(Input data)
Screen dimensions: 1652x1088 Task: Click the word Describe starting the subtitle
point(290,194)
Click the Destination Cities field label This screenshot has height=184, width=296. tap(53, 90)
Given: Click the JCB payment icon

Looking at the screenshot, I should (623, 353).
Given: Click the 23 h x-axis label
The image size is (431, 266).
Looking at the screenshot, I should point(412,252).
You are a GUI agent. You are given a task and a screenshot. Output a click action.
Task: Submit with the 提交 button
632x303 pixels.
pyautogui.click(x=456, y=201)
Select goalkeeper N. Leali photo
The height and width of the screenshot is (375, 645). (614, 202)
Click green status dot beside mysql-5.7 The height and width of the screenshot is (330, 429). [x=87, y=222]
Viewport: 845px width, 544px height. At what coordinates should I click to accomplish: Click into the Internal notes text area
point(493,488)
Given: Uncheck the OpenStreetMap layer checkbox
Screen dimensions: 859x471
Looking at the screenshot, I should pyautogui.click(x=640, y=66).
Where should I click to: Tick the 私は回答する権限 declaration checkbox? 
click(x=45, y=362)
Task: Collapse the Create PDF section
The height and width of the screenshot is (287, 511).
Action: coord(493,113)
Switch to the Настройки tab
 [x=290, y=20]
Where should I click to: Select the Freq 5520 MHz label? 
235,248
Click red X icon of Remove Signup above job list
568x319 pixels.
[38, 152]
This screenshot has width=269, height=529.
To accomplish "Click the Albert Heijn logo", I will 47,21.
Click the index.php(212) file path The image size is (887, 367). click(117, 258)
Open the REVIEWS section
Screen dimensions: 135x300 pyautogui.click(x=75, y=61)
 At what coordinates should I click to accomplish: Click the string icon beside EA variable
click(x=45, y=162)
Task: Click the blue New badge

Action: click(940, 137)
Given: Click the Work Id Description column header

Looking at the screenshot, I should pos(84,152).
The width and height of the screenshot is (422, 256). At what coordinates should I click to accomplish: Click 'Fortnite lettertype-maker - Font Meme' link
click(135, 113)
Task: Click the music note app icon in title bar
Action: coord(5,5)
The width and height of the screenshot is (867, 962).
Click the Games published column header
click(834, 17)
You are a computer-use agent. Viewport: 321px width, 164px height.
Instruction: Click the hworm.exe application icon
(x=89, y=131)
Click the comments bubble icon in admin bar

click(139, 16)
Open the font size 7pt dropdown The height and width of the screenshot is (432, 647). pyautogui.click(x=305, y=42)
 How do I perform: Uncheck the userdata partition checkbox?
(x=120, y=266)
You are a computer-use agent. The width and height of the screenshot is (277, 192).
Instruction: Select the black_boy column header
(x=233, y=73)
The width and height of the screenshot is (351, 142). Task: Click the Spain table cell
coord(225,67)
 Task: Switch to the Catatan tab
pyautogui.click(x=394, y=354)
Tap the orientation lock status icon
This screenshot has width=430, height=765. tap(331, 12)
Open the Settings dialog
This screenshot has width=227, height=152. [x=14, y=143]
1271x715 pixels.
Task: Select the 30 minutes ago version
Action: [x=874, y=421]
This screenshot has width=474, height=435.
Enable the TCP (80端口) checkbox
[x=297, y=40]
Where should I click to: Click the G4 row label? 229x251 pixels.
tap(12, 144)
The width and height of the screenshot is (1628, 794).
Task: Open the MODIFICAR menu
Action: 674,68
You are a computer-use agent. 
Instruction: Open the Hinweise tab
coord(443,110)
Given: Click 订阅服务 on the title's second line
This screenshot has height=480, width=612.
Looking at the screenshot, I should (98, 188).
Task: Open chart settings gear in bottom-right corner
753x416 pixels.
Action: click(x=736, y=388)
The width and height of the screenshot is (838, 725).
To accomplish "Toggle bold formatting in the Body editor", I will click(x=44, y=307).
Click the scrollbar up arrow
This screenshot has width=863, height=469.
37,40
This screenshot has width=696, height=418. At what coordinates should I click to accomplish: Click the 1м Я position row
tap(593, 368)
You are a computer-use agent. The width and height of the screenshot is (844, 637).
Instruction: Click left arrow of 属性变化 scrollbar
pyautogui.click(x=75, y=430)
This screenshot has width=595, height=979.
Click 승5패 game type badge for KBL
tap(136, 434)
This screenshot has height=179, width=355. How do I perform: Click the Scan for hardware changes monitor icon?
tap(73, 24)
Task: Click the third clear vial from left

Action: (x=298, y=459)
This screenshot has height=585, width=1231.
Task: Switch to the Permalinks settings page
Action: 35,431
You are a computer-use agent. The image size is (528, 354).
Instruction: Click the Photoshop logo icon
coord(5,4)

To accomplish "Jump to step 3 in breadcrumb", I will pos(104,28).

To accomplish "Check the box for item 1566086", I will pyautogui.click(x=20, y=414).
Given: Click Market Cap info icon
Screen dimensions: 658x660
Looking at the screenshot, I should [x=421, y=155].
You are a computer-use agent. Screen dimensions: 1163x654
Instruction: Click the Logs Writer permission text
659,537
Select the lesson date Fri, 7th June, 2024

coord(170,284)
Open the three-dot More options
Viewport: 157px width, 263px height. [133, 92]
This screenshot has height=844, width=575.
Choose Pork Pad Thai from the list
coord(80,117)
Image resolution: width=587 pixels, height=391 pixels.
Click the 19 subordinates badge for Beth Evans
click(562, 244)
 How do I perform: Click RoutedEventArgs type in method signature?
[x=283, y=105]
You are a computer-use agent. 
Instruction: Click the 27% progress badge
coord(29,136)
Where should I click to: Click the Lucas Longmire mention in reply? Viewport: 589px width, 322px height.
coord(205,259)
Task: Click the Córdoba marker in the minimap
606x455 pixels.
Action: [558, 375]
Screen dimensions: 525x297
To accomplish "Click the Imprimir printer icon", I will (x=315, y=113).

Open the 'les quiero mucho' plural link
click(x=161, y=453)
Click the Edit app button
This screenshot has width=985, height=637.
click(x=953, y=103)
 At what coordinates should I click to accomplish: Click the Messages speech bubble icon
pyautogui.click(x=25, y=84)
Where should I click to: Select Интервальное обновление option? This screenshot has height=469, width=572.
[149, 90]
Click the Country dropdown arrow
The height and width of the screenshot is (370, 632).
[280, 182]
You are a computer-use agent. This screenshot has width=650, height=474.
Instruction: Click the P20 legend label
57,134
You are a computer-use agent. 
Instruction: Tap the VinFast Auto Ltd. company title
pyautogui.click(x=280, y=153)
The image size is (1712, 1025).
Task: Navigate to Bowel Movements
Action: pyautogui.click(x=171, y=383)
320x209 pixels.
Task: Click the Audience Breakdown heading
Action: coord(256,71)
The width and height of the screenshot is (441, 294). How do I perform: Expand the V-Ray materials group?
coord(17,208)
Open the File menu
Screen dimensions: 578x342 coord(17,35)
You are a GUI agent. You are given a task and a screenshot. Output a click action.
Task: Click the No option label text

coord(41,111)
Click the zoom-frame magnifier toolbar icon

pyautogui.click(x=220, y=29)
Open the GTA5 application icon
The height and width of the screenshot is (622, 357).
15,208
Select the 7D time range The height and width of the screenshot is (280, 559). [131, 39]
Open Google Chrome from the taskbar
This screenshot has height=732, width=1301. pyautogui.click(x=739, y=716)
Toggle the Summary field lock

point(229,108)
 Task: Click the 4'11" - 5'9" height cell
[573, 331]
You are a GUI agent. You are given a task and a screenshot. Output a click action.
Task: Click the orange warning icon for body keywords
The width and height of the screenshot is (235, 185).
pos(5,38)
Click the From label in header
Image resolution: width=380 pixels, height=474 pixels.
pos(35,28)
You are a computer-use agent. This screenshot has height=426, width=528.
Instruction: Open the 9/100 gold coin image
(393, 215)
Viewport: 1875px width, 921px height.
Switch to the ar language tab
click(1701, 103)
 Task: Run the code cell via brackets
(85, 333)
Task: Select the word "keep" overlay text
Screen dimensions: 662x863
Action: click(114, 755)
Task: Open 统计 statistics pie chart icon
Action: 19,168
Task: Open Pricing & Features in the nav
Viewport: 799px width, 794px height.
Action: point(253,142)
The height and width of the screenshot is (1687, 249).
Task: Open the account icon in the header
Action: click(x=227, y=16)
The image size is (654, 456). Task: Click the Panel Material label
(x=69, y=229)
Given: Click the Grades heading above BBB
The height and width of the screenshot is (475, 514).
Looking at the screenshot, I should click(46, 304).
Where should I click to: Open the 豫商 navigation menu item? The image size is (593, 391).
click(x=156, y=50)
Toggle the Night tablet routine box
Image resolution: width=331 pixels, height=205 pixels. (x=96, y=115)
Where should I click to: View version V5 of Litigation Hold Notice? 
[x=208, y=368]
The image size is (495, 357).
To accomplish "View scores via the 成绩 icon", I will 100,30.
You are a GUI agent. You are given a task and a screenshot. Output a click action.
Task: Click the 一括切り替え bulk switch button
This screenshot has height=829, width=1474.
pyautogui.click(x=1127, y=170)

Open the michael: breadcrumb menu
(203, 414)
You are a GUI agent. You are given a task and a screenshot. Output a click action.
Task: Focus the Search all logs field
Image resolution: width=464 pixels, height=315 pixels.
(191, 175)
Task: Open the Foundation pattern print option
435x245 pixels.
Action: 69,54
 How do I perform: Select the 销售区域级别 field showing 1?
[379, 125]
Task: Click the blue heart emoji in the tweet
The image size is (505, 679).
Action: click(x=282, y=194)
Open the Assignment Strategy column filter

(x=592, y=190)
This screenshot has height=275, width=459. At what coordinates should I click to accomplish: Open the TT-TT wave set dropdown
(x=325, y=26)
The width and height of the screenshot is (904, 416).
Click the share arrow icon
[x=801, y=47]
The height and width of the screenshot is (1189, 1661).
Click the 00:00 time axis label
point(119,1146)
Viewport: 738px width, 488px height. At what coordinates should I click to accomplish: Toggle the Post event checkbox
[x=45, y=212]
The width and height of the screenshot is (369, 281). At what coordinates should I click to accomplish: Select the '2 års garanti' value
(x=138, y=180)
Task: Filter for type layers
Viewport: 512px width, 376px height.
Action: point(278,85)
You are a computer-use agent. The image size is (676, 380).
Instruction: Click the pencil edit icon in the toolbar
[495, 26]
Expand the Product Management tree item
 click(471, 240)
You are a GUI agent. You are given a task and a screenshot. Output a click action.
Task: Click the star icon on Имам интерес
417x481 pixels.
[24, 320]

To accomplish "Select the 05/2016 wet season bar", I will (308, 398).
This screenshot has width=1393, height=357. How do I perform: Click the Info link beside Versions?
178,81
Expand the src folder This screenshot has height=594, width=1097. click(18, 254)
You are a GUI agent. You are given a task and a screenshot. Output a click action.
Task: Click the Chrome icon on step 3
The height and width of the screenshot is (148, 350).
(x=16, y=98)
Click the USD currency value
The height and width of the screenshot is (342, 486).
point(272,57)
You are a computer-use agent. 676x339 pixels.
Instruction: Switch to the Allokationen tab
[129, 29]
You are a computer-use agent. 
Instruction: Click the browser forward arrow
(End Input data)
● **The problem**
Take the lines above from the one containing "The width and height of the screenshot is (369, 281)." to the one containing "You are a computer-use agent. The image size is (676, 380)." and retype them exactly, both ends included, with nothing added.

● **Solution to the exercise**
The width and height of the screenshot is (369, 281). At what coordinates should I click to accomplish: Select the '2 års garanti' value
(x=138, y=180)
Task: Filter for type layers
Viewport: 512px width, 376px height.
Action: point(278,85)
You are a computer-use agent. The image size is (676, 380).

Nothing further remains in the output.